## What is being asked
Only the lines of the data below from the one with "Given: Click the Módosít edit button" through the one with "You are a computer-use agent. This" are wanted. Repeat them exactly.

## Information supplied
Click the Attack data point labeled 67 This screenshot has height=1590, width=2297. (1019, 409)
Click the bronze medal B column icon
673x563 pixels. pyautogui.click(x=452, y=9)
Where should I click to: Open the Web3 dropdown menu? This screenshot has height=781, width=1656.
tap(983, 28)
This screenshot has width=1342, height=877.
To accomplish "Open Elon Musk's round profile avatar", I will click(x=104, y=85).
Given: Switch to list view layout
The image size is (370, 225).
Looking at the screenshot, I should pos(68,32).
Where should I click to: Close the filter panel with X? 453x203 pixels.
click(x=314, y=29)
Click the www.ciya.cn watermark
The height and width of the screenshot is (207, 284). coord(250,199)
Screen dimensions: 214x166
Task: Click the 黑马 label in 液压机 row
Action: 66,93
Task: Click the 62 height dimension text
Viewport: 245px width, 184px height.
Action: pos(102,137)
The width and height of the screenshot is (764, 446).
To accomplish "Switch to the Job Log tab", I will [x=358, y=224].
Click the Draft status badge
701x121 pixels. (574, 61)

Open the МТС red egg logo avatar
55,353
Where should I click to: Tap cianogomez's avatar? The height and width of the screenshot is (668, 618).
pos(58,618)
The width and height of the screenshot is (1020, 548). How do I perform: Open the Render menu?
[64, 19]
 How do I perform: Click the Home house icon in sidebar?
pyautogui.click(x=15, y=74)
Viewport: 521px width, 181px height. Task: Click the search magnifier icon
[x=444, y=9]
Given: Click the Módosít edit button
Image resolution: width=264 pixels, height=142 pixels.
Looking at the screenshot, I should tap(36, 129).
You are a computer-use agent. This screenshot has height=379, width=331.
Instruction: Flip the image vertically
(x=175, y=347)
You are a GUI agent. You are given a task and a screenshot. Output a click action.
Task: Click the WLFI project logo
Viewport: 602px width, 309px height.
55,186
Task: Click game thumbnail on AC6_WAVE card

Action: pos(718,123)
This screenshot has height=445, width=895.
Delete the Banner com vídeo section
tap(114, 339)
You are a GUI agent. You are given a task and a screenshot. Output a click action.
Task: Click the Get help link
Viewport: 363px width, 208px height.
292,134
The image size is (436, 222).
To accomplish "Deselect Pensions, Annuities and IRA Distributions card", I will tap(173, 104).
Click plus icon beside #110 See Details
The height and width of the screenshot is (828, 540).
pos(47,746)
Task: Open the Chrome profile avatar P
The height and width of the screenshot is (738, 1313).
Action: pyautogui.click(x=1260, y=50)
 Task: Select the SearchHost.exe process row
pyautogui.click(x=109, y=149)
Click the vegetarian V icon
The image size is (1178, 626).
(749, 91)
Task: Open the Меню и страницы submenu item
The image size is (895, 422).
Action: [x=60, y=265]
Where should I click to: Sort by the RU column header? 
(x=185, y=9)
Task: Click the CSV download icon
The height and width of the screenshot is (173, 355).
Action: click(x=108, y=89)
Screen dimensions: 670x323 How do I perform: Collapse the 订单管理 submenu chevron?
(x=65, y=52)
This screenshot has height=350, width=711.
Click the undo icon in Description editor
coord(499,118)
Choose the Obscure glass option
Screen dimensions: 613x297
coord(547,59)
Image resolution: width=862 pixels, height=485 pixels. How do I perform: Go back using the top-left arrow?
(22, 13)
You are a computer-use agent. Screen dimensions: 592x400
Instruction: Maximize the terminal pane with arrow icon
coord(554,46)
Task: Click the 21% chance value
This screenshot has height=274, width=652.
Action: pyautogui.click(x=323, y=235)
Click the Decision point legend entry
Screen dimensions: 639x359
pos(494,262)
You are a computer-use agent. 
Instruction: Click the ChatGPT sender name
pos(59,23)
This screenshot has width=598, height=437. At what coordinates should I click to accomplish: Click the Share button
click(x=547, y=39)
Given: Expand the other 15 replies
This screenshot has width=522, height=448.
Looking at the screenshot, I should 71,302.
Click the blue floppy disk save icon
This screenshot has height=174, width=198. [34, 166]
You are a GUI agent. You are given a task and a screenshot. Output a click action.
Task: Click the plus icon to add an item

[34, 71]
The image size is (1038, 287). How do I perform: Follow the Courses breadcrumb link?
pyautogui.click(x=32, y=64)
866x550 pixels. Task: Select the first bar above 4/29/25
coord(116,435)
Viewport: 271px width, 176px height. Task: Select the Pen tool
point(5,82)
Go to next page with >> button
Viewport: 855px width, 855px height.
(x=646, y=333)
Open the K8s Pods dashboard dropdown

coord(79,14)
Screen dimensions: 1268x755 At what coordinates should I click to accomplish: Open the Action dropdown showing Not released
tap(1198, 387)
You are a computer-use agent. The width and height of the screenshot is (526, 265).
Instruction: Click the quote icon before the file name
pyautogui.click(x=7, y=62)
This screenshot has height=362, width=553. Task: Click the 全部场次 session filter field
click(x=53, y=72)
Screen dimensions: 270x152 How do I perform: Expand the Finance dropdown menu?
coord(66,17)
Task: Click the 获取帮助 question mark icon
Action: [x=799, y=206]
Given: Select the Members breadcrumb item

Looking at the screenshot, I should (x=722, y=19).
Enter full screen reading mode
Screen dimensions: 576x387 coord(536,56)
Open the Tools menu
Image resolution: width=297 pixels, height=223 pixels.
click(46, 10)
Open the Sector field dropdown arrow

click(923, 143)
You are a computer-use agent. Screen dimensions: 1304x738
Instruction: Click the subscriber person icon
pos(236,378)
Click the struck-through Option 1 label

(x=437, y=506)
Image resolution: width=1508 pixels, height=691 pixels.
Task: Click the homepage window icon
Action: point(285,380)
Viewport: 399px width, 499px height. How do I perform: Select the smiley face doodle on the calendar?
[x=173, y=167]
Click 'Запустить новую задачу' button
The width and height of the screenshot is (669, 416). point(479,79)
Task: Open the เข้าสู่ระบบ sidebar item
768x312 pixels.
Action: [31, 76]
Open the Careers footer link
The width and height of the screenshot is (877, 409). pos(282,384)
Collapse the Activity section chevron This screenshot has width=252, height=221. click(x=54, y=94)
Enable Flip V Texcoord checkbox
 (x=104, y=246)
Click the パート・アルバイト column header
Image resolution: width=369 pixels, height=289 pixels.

## Answer box
Given: Click the Módosít edit button
Image resolution: width=264 pixels, height=142 pixels.
Looking at the screenshot, I should tap(36, 129).
You are a computer-use agent. This screenshot has height=379, width=331.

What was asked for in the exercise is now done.